The Michor-Mumford conjecture in Hilbertian H-type groups
Valentino Magnani, Daniele Tiberio
TL;DR
The paper addresses the Michor–Mumford conjecture in infinite dimensional Hilbertian H-type groups endowed with strictly weak, graded left-invariant metrics. It develops a framework of weak Finsler, sub-Finsler, and Riemannian geometries on these groups and analyzes geodesic distances and curvature. The authors prove that degenerate geodesic distances occur alongside local unbounded curvature, establish nonexistence of Levi-Civita covariant derivatives for strictly weak metrics, and derive explicit curvature blow-up via Arnold's formula, thereby validating the Michor–Mumford phenomenon in this setting.
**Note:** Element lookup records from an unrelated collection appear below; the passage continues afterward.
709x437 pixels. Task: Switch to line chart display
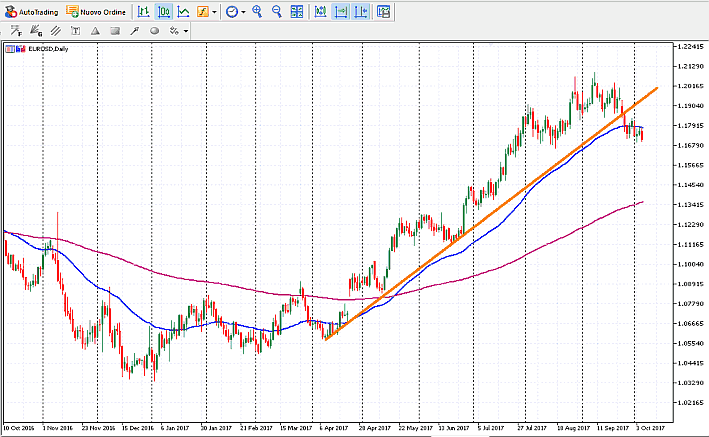point(183,12)
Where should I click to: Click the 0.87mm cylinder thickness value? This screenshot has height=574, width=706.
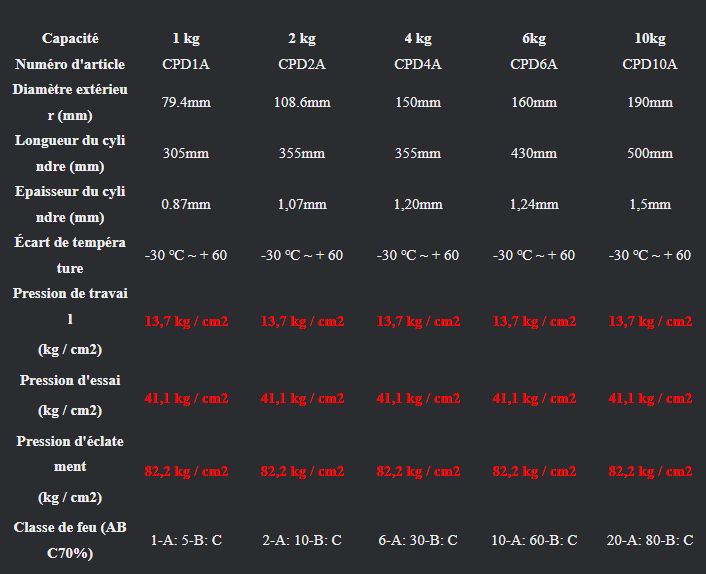(186, 204)
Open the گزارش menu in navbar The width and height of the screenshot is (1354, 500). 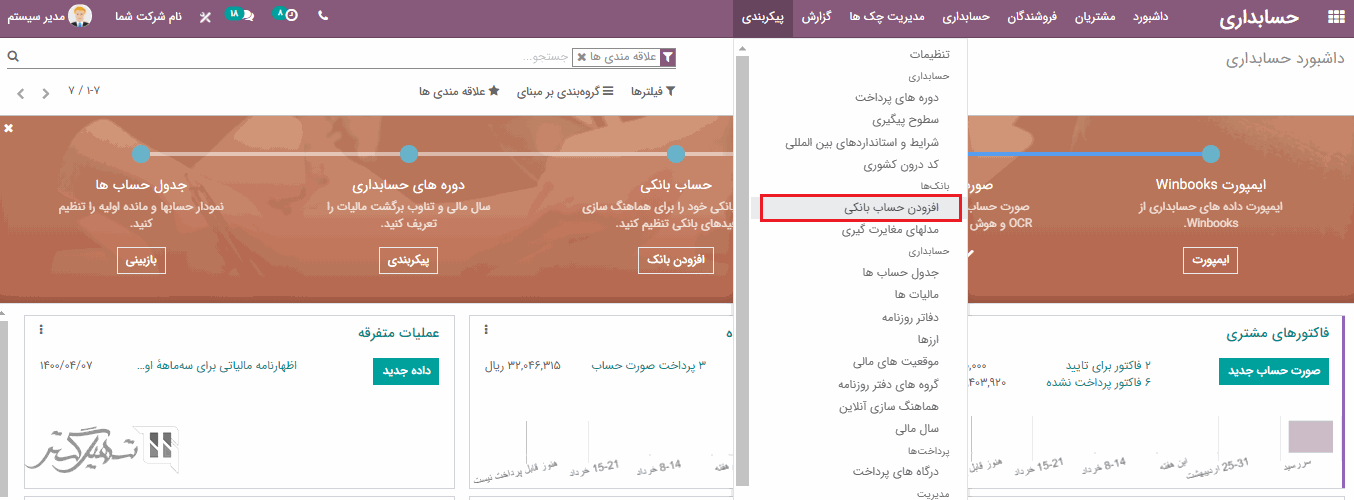click(817, 17)
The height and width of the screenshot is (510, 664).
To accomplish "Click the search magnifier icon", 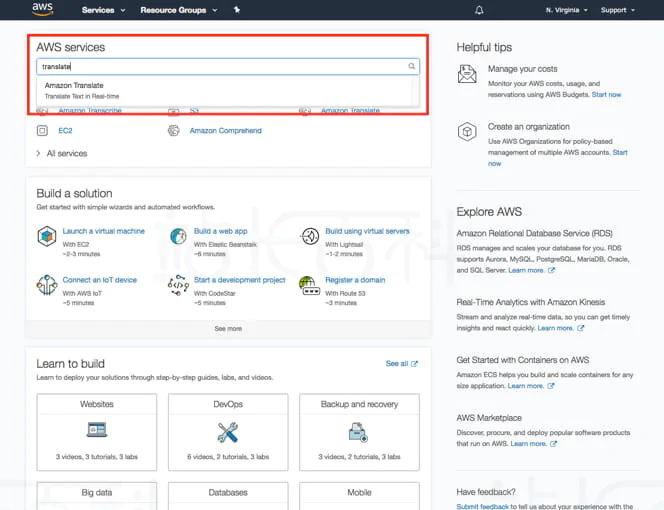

The results illuminate the interaction between sub-Riemannian structure and curvature in infinite dimensions and suggest directions for broader generalizations.
Abstract
We introduce infinite dimensional Hilbertian H-type groups equipped with weak, graded, left invariant Riemannian metrics. For these Lie groups, we show that the vanishing of the geodesic distance and the local unboundedness of the sectional curvature coexist. The result validates a deep phenomenon conjectured in an influential 2005 paper by Michor and Mumford, namely, the vanishing of the geodesic distance is linked to the local unboundedness of the sectional curvature. We prove that degenerate geodesic distances appear for a large class of weak, left invariant Riemannian metrics. Their vanishing is rather surprisingly related to the infinite dimensional sub-Riemannian structure of Hilbertian H-type groups. The same class of weak Riemannian metrics yields the nonexistence of the Levi-Civita covariant derivative.